For centuries, sea-faring was difficult
The health of sailors decreasing daily
Joints, teeth affected, arteries occult
Until bursting, suddenly, unfairly
Fruit was the answer, relieved once on land
Scurvy tackled, but why they now wonder
Not proteins, starches nor fats, all at hand
What other chemical could they order
In Java, a Dutch outpost, it was shown
That molecules in rice were important
Chemists showed these organic nutrients
Were vital for life, old age and infant
The vitamins were born, healthy pre-empts
Many were later found, letters given
Major effects on public health driven

Backstory

In the nineteenth century, the main essential components of food necessary to sustain human life were pretty clear, involving proteins, fats, starches, sugars and some minerals containing, for example, calcium and phosphates. Experiences with crew on long-distance ocean travel, who were often denied fresh food for months, suggested that something was missing, especially as some sailors, near to death on reaching land because of the resulting scurvy, made rapid recoveries once provided with fruits and vegetables. Other diseases such as beriberi also resulted from such restricted diets. A British military surgeon, Thomas Christie, working in Sri Lanka at the very beginning of that century, recognized that such diseases were associated with specific dietary deficiencies, and he referred to the need for ‘nice chemical combinations’ in the diet. He did not know what the deficient chemicals were, and nor did anyone else for about a century.

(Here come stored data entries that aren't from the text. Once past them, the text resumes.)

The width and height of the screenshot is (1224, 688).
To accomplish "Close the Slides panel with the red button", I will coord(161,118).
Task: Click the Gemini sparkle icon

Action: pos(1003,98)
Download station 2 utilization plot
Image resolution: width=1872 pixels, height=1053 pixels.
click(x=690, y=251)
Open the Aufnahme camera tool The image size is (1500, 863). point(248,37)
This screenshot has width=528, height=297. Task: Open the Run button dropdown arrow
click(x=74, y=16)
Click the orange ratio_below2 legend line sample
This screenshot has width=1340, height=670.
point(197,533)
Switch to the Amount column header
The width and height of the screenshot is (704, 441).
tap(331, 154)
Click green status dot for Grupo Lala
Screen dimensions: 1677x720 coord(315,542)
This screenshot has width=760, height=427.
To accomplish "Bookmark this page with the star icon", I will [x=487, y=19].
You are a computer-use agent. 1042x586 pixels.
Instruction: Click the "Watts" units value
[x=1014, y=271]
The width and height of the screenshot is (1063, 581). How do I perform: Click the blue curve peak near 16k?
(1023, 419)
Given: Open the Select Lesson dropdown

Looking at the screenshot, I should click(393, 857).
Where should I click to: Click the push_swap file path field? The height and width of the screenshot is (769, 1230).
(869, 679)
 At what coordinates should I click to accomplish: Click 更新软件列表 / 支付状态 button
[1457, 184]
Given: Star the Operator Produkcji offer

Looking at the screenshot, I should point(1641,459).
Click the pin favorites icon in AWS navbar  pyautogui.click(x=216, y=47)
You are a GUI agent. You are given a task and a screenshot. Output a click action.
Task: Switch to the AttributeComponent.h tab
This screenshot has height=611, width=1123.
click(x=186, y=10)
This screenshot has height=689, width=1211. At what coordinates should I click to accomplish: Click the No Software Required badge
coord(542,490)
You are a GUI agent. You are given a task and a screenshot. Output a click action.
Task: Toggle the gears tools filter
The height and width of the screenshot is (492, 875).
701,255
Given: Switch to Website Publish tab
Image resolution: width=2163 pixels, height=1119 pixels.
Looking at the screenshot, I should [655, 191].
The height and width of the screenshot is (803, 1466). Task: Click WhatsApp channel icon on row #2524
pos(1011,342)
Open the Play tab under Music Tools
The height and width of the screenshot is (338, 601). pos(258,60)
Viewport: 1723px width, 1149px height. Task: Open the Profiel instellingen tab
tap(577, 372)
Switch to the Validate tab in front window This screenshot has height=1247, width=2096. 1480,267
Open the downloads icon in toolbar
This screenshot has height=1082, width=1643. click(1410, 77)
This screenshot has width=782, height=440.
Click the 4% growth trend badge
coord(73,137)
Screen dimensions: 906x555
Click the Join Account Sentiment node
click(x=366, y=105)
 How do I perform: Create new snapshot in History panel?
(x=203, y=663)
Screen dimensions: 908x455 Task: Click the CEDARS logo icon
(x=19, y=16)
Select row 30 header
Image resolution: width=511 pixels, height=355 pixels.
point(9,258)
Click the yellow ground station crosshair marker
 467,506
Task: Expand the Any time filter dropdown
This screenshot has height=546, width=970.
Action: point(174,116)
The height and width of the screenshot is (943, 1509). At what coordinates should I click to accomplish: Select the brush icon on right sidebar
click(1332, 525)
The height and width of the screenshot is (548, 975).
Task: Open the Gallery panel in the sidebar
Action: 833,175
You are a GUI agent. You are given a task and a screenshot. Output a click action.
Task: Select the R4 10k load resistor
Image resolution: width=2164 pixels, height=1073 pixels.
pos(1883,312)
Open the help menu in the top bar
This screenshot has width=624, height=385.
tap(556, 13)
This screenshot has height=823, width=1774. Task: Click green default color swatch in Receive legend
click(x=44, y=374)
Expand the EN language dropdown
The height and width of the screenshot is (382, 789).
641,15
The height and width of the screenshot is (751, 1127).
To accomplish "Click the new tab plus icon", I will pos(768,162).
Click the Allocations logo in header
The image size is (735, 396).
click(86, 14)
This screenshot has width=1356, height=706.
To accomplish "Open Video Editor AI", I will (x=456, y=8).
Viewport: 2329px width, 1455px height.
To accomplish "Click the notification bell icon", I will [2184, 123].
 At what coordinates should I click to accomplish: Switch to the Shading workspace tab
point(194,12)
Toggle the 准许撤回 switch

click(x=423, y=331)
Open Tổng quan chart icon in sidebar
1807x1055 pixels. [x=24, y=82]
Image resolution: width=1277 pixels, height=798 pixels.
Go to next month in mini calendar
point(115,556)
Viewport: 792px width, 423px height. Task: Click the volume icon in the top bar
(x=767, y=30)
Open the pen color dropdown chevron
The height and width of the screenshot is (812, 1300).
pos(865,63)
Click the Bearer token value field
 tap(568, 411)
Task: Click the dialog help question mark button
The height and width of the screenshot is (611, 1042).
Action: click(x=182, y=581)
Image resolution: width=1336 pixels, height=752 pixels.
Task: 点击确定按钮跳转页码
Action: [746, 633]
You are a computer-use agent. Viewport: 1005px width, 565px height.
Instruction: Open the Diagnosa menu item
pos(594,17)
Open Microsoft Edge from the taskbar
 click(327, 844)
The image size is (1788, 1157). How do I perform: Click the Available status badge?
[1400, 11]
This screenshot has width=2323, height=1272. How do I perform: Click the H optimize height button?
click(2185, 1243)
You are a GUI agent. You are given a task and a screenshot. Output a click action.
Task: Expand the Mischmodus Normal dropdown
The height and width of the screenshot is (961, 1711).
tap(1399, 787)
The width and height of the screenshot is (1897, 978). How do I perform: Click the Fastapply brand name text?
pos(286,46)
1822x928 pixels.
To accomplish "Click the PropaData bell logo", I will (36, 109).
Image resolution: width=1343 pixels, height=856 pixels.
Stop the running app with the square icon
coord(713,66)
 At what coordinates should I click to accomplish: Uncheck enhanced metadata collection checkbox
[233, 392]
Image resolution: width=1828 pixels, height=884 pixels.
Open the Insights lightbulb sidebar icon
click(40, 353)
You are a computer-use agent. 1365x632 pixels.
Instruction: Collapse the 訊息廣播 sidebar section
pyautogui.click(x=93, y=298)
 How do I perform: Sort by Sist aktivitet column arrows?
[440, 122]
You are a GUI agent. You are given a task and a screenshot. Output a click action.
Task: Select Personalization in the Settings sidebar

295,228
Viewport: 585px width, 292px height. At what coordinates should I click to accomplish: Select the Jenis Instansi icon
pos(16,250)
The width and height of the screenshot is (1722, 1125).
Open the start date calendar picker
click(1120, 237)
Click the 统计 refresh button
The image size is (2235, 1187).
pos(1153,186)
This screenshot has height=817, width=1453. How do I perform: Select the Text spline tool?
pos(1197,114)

In the 1890s, Dutch physicians working in the far east (the Dutch being the most prominent sea- faring nation seeking eastern spices), such as Christiaan Eijkman and Gerrit Grijns, determined that the deficient but essential agents were complex substances that cannot be replaced by simple chemical compounds. Believing these substances were all amines, being vital to life, they were collectively called vitamines (especially by the polish scientist Casimir Funk working in London); when it was realized that they were not necessarily amines, the word almost stuck and ‘vitamin’ was introduced into our language. Today there are 14 known vitamins (A, B, C etc.) and 15 Nobel Prizes have been awarded for work on these substances.